§ **DESCRIPTION OF THE TASK**
Look below for the line that contains "Where should I", then copy it and each following line to the end of the records, minus any pictures.

(Dataset items)
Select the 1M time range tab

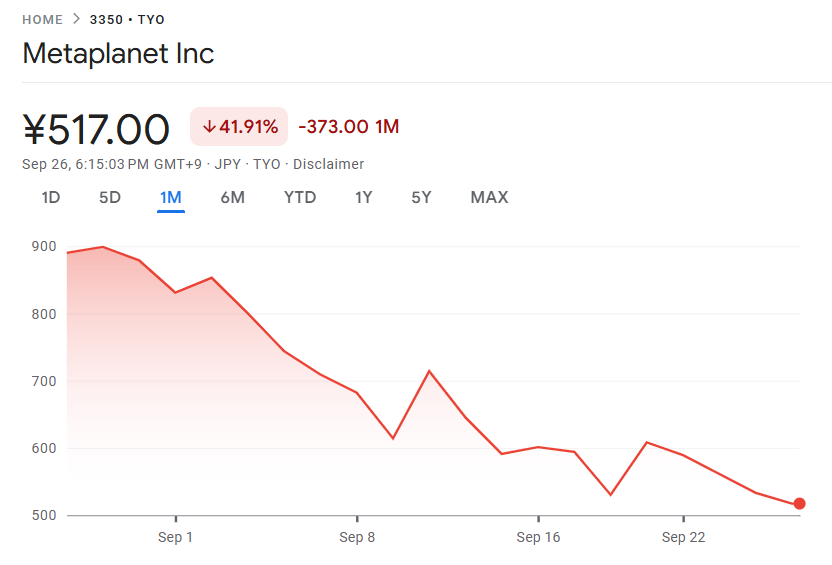(171, 197)
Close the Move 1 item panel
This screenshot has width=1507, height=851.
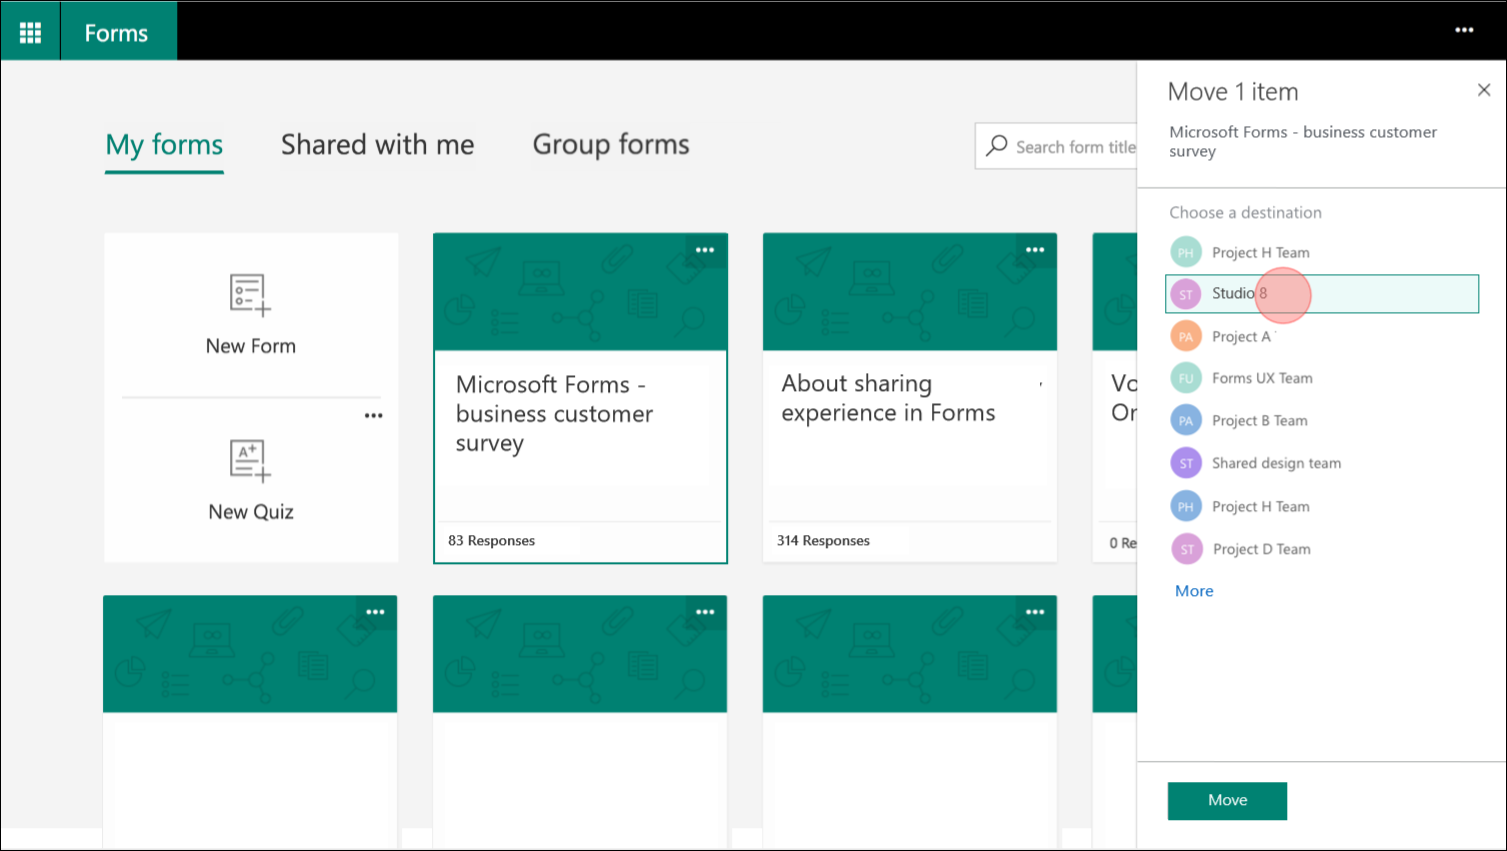1483,89
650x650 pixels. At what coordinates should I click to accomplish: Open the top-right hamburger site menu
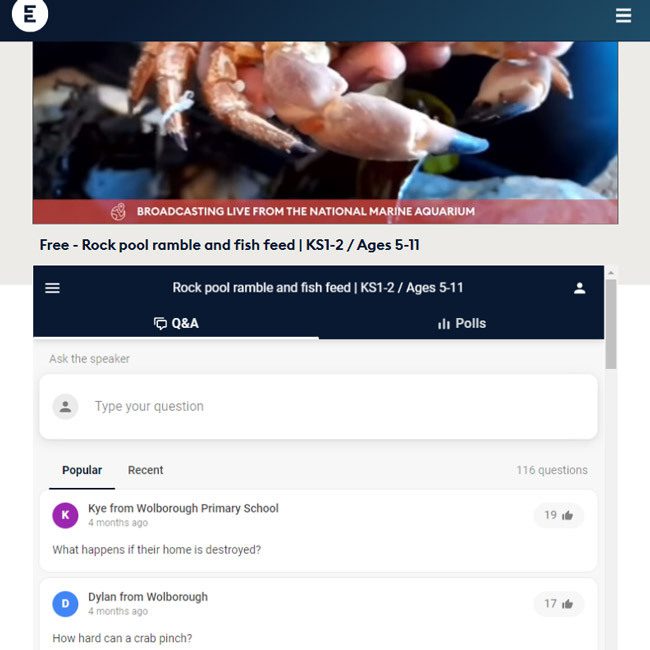point(623,16)
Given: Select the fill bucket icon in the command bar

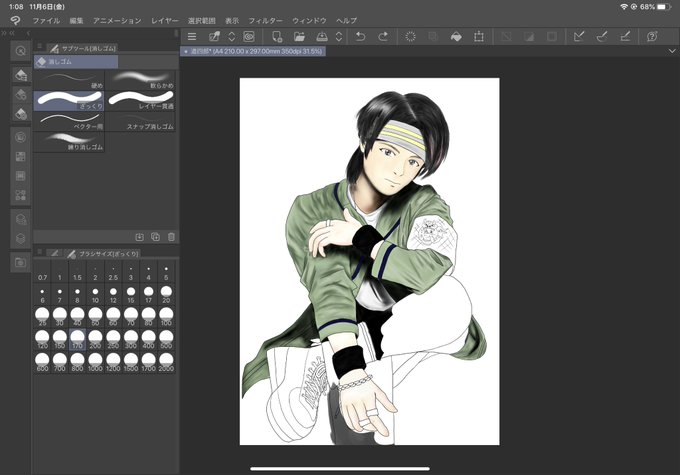Looking at the screenshot, I should [x=456, y=36].
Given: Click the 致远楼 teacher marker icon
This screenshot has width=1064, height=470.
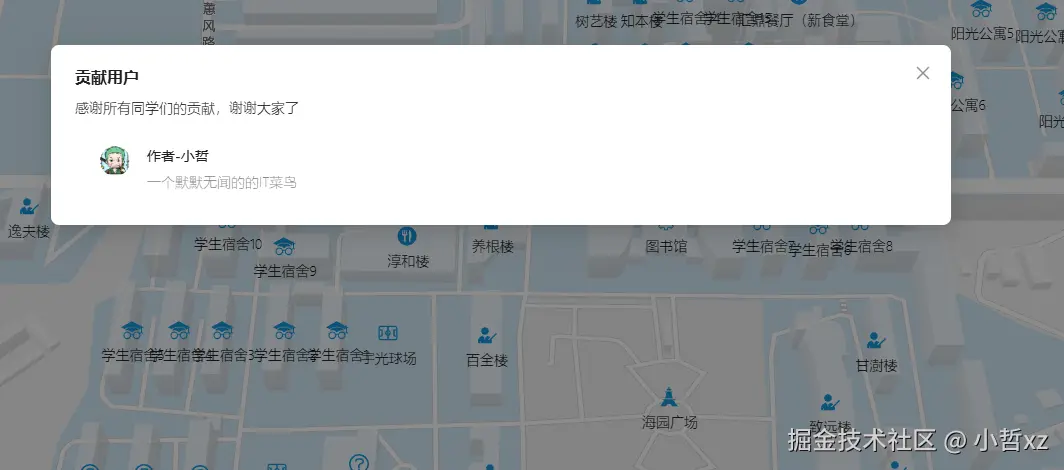Looking at the screenshot, I should (829, 403).
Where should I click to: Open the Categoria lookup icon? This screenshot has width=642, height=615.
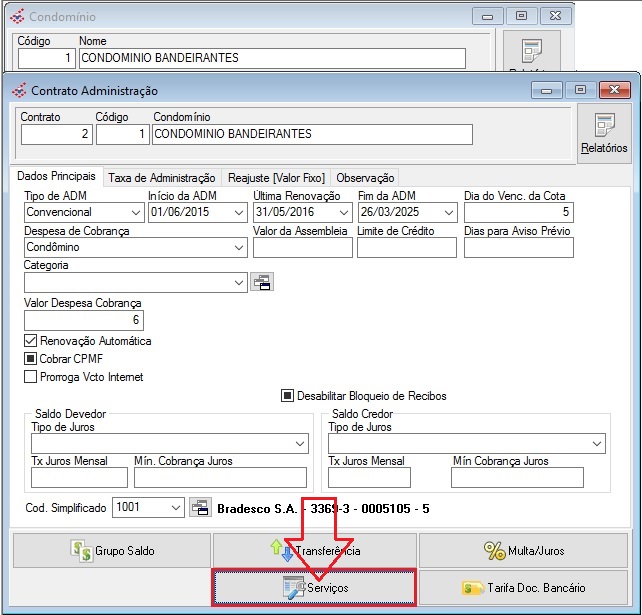[261, 283]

§ **OUTPUT OF THE TASK**
Where should I click to: Open the Categoria lookup icon? This screenshot has width=642, height=615.
[261, 283]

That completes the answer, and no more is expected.